Primer día del Kalorama el jueves en Madrid y el veredicto: completamente satisfactorio. Se creía uno ya condenado a que cierto tipo de festivales aquí no funcionasen: desastre traumático del Primavera el año previo, todavía en nuestros corazones. Aguardaba yo algo así con temor al pisar IFEMA, pero el temor fue disipado: llegamos, vimos y vencimos; operación quirúrgica de disfrute bien ejecutada, limpia, aseada; nos volvimos a casa hasta en cómoda furgoneta y tanto es así que os escribo el viernes desde el baño de la oficina circa 9 am, despierto como un gato.

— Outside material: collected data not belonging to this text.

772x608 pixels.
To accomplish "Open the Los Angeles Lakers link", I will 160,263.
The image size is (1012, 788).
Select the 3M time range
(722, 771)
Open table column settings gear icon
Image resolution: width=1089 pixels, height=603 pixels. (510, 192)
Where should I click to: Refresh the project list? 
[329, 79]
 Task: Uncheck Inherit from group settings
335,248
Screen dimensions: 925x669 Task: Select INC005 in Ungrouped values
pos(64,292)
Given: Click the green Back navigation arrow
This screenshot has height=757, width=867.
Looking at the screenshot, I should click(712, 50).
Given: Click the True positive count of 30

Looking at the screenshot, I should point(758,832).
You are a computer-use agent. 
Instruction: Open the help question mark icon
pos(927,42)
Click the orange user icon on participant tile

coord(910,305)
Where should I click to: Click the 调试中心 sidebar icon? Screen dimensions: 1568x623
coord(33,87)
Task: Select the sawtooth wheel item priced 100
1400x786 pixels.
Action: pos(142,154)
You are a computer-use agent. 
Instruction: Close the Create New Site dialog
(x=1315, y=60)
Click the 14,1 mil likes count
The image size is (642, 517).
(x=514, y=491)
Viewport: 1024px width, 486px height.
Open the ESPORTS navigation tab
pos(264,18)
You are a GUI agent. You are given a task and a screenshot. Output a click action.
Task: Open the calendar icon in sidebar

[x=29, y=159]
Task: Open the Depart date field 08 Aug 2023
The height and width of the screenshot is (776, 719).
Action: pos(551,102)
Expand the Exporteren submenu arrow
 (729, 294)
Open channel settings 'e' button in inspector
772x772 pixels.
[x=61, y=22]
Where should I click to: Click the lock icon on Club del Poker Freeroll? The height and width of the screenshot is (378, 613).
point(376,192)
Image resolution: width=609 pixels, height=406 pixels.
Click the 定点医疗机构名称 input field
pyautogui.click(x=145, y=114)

Lo primero fue Nation of Language. Me entero que son de Nueva York y que la teclista es condenadamente guapa. Los había visto ya hace par de años -creo- en el Primavera BCN, sesión de noche, pero de más lejos y brumosamente con lo que no fui capaz de apreciar detalles. Aquí sí aprecié y bien porque se posaba entonces el atardecer como un pétalo, había luz de sobra y yo venía con los deberes hechos: en bucle Strange Disciple y A Way Forward las dos semanas previas, hitos históricos A New Goodbye y Across That Fine Line, sendas fragatas de combate que fueron para mi delicia los dos últimos temas del setlist. Se balanceaba suave el público, acariciado por Ian Richard Devaney y su teclista, Aidan Noell, así como por un bajista que parecía haberse colado en el escenario, para de pronto tirarse a bailar como si llevásemos allí una semana y fuesen las 3 o 4 de la mañana. Too Much, Enough sonó fenomenal; se nos cayeron los calzoncillos con September Again y sólo eché de menos Fractured Mind, bebé sonrosado que me trajera la cigüeña Spotify y con el que descubriera al grupo en su día. Se asombraba hacia el final Devaney con que a ese mismo escenario fuesen a subirse en breves The Postal Service / Death Cab for Cutie y LCD Soundsystem; francamente: nosotros también.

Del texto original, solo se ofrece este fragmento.